_ASSIGNMENT_. Exactly as shown, give the full listing again.

_DATA EXTRACTS_.
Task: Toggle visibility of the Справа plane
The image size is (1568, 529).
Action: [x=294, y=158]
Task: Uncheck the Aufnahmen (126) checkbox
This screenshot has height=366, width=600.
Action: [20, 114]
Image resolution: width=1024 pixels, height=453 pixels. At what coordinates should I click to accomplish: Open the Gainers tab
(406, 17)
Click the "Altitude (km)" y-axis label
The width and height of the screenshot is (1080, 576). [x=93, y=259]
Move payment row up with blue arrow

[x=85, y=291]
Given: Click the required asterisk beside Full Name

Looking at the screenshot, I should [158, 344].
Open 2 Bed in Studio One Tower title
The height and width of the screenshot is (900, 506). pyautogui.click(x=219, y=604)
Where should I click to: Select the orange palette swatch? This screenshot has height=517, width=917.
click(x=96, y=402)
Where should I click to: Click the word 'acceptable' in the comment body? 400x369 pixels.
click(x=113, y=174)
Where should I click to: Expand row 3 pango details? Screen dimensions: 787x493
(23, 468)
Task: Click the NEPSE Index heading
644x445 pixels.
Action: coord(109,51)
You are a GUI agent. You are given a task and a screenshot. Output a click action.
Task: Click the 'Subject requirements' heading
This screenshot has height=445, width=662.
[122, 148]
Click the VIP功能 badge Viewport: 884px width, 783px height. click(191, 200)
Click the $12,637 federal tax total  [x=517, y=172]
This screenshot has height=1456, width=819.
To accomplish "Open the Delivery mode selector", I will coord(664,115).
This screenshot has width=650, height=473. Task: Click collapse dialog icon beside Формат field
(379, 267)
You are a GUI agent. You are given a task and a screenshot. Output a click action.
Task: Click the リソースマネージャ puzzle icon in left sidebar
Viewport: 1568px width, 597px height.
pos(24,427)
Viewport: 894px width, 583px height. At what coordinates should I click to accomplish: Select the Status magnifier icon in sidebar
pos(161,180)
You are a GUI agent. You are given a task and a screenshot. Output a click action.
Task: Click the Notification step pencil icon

_EXERCISE SOLUTION_.
Task: Toggle visibility of the Справа plane
The image size is (1568, 529).
Action: [x=294, y=158]
Task: Uncheck the Aufnahmen (126) checkbox
This screenshot has height=366, width=600.
Action: [20, 114]
Image resolution: width=1024 pixels, height=453 pixels. At what coordinates should I click to accomplish: Open the Gainers tab
(406, 17)
Click the "Altitude (km)" y-axis label
The width and height of the screenshot is (1080, 576). [x=93, y=259]
Move payment row up with blue arrow

[x=85, y=291]
Given: Click the required asterisk beside Full Name

Looking at the screenshot, I should [158, 344].
Open 2 Bed in Studio One Tower title
The height and width of the screenshot is (900, 506). pyautogui.click(x=219, y=604)
Where should I click to: Select the orange palette swatch? This screenshot has height=517, width=917.
click(x=96, y=402)
Where should I click to: Click the word 'acceptable' in the comment body? 400x369 pixels.
click(x=113, y=174)
Where should I click to: Expand row 3 pango details? Screen dimensions: 787x493
(23, 468)
Task: Click the NEPSE Index heading
644x445 pixels.
Action: coord(109,51)
You are a GUI agent. You are given a task and a screenshot. Output a click action.
Task: Click the 'Subject requirements' heading
This screenshot has height=445, width=662.
[122, 148]
Click the VIP功能 badge Viewport: 884px width, 783px height. click(191, 200)
Click the $12,637 federal tax total  [x=517, y=172]
This screenshot has height=1456, width=819.
To accomplish "Open the Delivery mode selector", I will coord(664,115).
This screenshot has width=650, height=473. Task: Click collapse dialog icon beside Формат field
(379, 267)
You are a GUI agent. You are given a task and a screenshot. Output a click action.
Task: Click the リソースマネージャ puzzle icon in left sidebar
Viewport: 1568px width, 597px height.
pos(24,427)
Viewport: 894px width, 583px height. At what coordinates should I click to accomplish: Select the Status magnifier icon in sidebar
pos(161,180)
You are a GUI agent. You are given a task and a screenshot. Output a click action.
Task: Click the Notification step pencil icon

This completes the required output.